*** Begin section ***

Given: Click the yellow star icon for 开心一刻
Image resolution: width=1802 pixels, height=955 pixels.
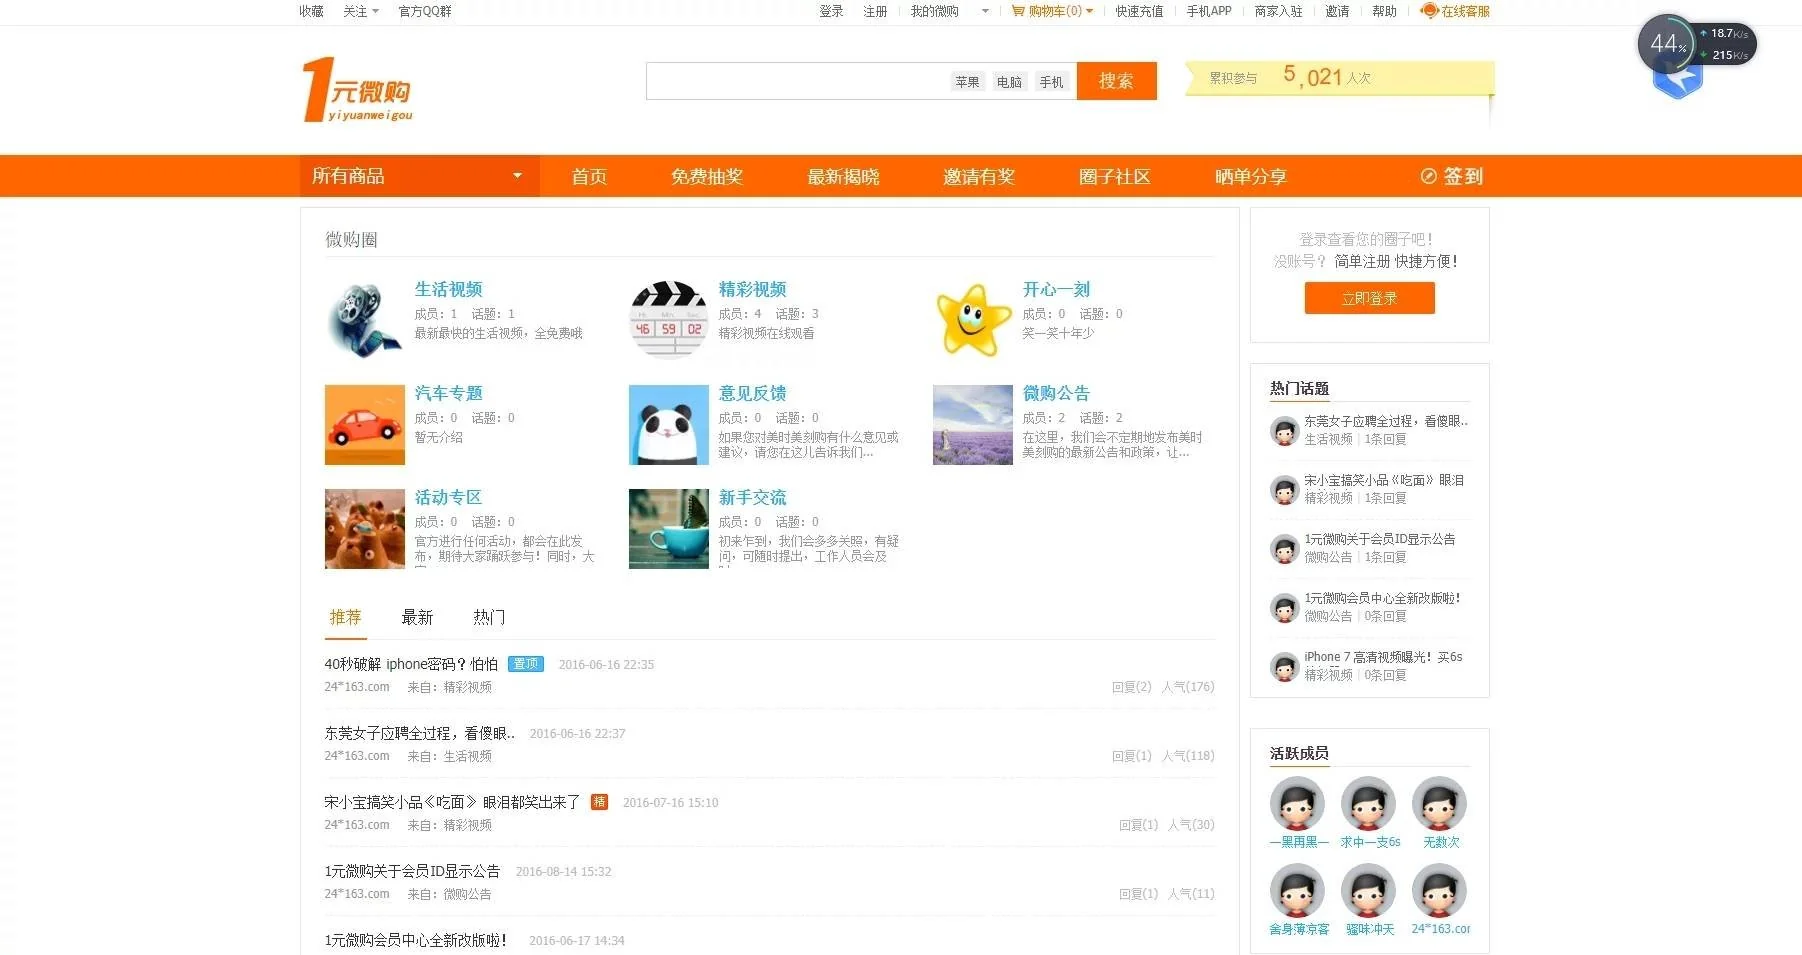Looking at the screenshot, I should point(972,319).

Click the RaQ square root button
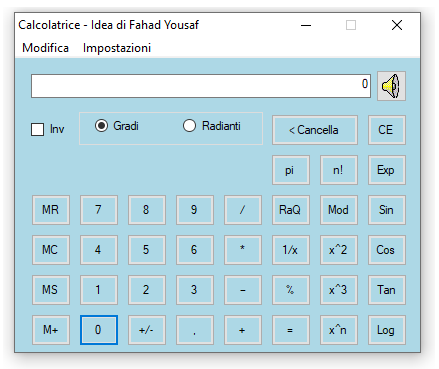(291, 210)
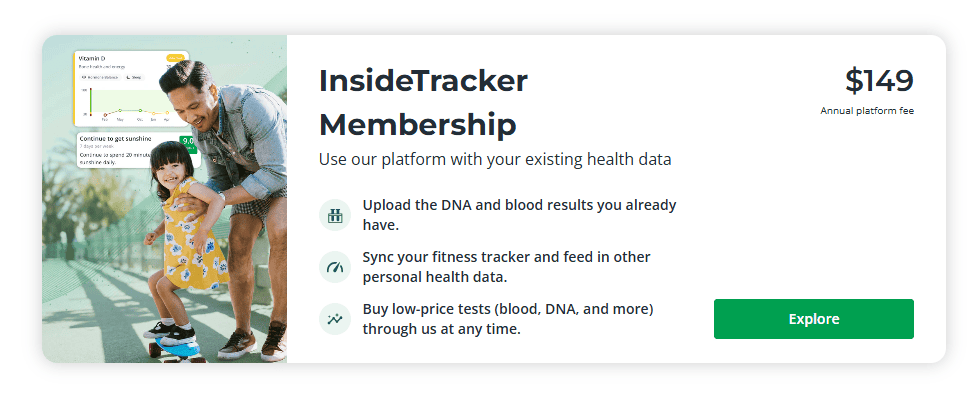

*** End section ***

Work to complete - Repeat the records in full and exactly, leaving every picture out.

Task solution -
Given: Click the yellow star icon for 开心一刻
Image resolution: width=1802 pixels, height=955 pixels.
Looking at the screenshot, I should point(972,319).

Click the RaQ square root button
(291, 210)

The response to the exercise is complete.